The Red Ball Express lasted eighty-one days, from 25 August through 16 November 1944. By the end of those three months, the Red Ball had established itself firmly in the mythology of World War II. More than six thousand trucks and trailers and some twenty-three thousand men transported 412,193 tons of supplies to the advancing American armies from Normandy to the German frontier.

Red Ball became the "tail" of an American Army that was the most highly mechanized and mobile combat force the world had ever seen. The Red Ball route ran from the beaches of Normandy and the ports of the Cotentin Peninsula, principally Cherbourg, to Paris, 270 miles to the east. From Paris, it branched to Verdun and Metz in the southeast, and to Hirson in northeast France on the frontier with Belgium.

Even the Germans, who had developed the blitzkrieg in their lightning invasions of Poland, the Low Countries, and France in 1939 and 1940, were astonished by the speed and mobility of the American advance, particularly that led by Gen. George S. Patton, and by the unimaginable number of vehicles and trucks that supplied the American forces.

What is most often overlooked about the Red Ball operation, as well as the war in Europe, is the contribution made by the African American soldiers assigned to Quartermaster and Transportation Corps units. Although three-fourths of Red Ball drivers were black, and the majority of the quartermaster truck companies in the ETO were manned by blacks, African American troops represented less than 10 percent of all military personnel in World War II. When the call went out to form the Red Ball Express, African American troops, in large measure, kept the supply lines rolling.

The Red Ball formed the basis of several later express routes with different designations, some for specific tasks, that operated through the rest of the war.
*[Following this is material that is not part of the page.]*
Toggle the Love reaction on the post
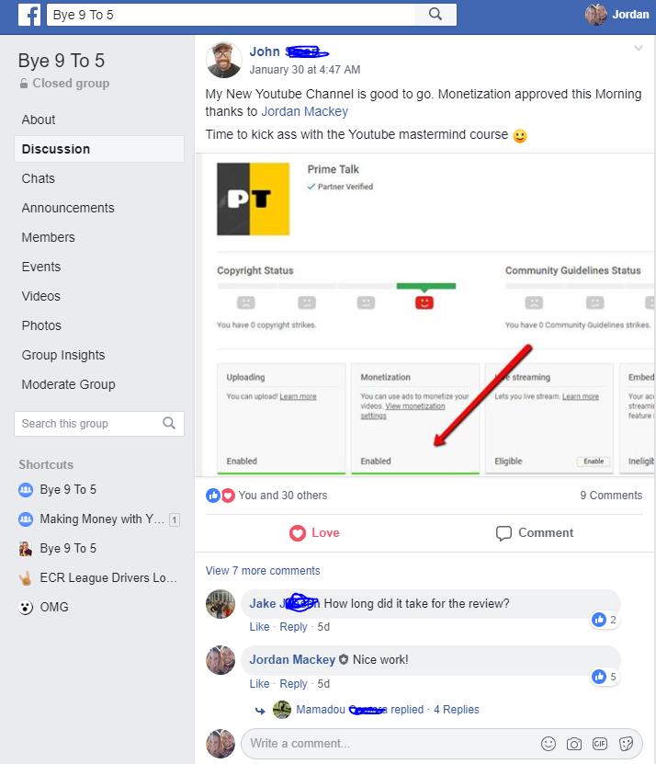656x764 pixels. (314, 533)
The largest of these was the XYZ line that transported supplies to U.S. forces advancing across Germany during the spring of 1945.

The Red Ball was retired on 16 November 1944, when its usefulness declined because the Allied armies were stalled by tenacious enemy forces at the German frontier. But Red Ball never really died. Its name and mystique were so embedded in the mythology of World War II that, even after its termination, most of the men who drove the trucks until the end of the war believed that they were part of the Red Ball. Welby Frantz, a trucking company commander who later became president of the American Trucking Association and whose unit did not arrive in France from Iran until February 1945, still believed, a half century after the war, that his unit was on the Red Ball. "That's what we were all told."

Some of the confusion came about because the Transportation Corps shoulder patch, issued to the men in the trucking companies in 1945, carried a red sphere centered on a yellow background shield. Most soldiers who wore the patch assumed that it meant they were on the Red Ball.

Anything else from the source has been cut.